Bewerbungsratgeber sind häufig paradox und irreführend

Die meisten Ratgeber für Bewerber empfehlen eine offene, authentische Kommunikation. Die Ratgeberliteratur für Personalchefs rät jedoch meist zu Misstrauen und Kontrollstrategien. Dieses Paradox analysierte Stephan Voswinkel (Universität Frankfurt M.) in einer Studie. „Der Vergleich zwischen Bewerber- und Einsteller- Ratgeber ist aufschlussreich. Denn während alle Bewerber-Ratgeber in irgendeiner Weise die Bewerbung als ´ideale Kommunikationssituation´ fingieren, um Authentizität und Verkauf zu harmonisieren, sprechen die Einstellungsratgeber eine klare Sprache: Ihnen geht es um um Authentifizierung der Bewerber, denen grundsätzlich erwünschtes Antwortverhalten und Verkaufsstrategie unterstellt werden, so dass ein Einsteller vor allem ´Fassadetechniken´ begegnen muss.“ Der Soziologe warnt Bewerber vor der Illusion, durch die einschlägige und inflationäre Ratgeberliteratur gut auf das Einstellungsgespräch vorbereitet zu sein.

Vorbereitungen für ein Bewerbungsgespräch

Es ist wichtig, sich gut auf ein Bewerbungsgespräch vorzubereiten, , denn die Entscheidung, ob ein Bewerbungsgespräch gut verläuft, fällt großteils bereits im Vorhinein. Zuerst sollten sich BewerberInnen gezielt mit dem Unternehmen auseinandersetzen, wobei man auf den Webseiten fast aller größeren Firmen Basisinformationen über deren Tätigkeitsbereiche, Geschäftsfelder, Mitarbeiterzahl und Firmenphilosophie findet. Ist man über die Firma vorab gut informiert, erweckt das im Gespräch einen guten Eindruck, denn es zeigt, dass man sich wirklich um diesen Arbeitsplatz bemüht. Ebenso sollten sich BewerberInnen auch vorher über die speziellen Aufgaben informieren, die sie in ihrem potentiellen Arbeitsplatz erwarten, wobei das betreffende Stelleninserat dazu meist einen sehr guten Leitfaden darstellt. Jobsuchende sollte sich auch im Vorhinein schon überlegen, was man im Gespräch gefragt werden könnte, wozu auch gerne Fragen über Stärken und Schwächen der Bewerberin oder des Bewerbers gehören.
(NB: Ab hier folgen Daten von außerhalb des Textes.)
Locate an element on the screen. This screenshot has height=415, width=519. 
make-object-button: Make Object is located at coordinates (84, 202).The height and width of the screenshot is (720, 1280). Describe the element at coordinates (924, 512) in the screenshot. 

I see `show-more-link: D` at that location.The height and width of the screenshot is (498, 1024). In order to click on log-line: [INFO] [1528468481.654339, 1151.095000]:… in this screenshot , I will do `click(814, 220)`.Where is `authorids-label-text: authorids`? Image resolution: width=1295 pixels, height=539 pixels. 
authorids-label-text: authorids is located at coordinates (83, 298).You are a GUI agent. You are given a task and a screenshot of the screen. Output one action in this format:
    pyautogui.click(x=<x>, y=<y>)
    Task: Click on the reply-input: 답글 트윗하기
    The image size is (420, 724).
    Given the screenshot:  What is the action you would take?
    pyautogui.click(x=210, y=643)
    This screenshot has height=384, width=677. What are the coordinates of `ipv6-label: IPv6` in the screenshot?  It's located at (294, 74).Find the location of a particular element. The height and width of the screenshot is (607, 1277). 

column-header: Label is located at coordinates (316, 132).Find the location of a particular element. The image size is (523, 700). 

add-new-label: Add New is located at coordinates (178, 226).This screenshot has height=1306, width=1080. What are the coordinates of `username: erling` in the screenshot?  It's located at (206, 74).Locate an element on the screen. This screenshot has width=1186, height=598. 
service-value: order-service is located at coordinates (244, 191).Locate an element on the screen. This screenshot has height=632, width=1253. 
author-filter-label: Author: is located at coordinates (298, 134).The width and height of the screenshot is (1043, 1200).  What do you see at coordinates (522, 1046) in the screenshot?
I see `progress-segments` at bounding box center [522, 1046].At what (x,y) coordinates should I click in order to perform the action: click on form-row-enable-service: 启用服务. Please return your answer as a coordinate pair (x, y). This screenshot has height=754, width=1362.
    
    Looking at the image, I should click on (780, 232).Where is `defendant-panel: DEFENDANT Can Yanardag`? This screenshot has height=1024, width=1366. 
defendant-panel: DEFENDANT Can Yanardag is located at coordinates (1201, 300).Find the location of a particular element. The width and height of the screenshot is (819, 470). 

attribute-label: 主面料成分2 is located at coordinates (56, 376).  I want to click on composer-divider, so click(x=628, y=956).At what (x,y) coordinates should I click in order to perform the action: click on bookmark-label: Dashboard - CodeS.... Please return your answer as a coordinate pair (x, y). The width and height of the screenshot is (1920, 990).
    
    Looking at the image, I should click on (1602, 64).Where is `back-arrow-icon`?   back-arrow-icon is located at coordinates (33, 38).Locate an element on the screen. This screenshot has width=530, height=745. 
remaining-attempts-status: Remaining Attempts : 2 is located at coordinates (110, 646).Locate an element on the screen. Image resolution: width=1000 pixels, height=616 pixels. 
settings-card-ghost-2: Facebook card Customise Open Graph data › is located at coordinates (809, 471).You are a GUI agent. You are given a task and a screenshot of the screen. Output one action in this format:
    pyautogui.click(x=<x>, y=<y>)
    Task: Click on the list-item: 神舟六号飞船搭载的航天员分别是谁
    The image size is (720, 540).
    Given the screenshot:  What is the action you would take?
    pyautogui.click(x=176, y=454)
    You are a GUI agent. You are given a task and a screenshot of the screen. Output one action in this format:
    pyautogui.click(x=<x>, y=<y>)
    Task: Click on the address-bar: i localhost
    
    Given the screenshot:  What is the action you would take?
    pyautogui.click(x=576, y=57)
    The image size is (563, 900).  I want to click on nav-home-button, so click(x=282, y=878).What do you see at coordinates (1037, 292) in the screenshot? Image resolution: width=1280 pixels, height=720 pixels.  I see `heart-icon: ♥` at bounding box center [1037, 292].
Oft können Schwächen mit Stärken kompensiert werden, wobei man immer Beispiele oder Situationen schildern sollte Situationen nennen, wo ich meine diese Kompetenz unter Beweis stellen konnte. Man man auch gewisse fachliche Mängel zugeben, wenn man gleichzeitig anmerkt, wie man diese schnellstmöglich zu beheben gedenkt. Wichtig ist auch, nicht schlecht über den letzten Arbeitgeber zu sprechen, denn das hinterlässt nach dem Gespräch einen negativen Gesamteindruck. Gutes Auftreten und höfliche Umgangsformen sind beim Erscheinen zum Gespräch ohnehin Grundbedingung, d.h., Pünktlichkeit und angemessene Kleidung sind unabdingbar. Wenn man bezüglich der branchenüblichen Kleidung unschlüssig ist, sollte man sich vorher darüber erkundigen. Die Bewerbungsunterlagen und Schreibutensilien dabei zu haben, erweckt einen professionellen Eindruck, und beim Gespräch locker zu bleiben, d.h., nicht ergebnisorientiert hinzugehen, sondern sich auf das Gespräch zu freuen, denn das hilft, die Nervosität zu lindern. Auch sollte man in so einem Gespräch nichts vorspielen sondern authentisch bleiben sind ebenfalls Erfolgsrezepte. Auch sollte man sein Interesse dadurch zeigen, indem man gute Fragen stellt, z.B. wissen zu wollen, wann über die Vergabe entschieden wird.

Literatur:
Voswinkel, Stephan (2008). Bewerbungsratgeber – funktionale Authentizität und Verkauf der Arbeitskraft. In Petia Genkova  (Hrsg.), Erfolgreich durch Schlüsselqualifikationen? Heimliche Lehrpläne und Basiskompetenzen im Zeichen der Globalisierung, Pabst Publishers.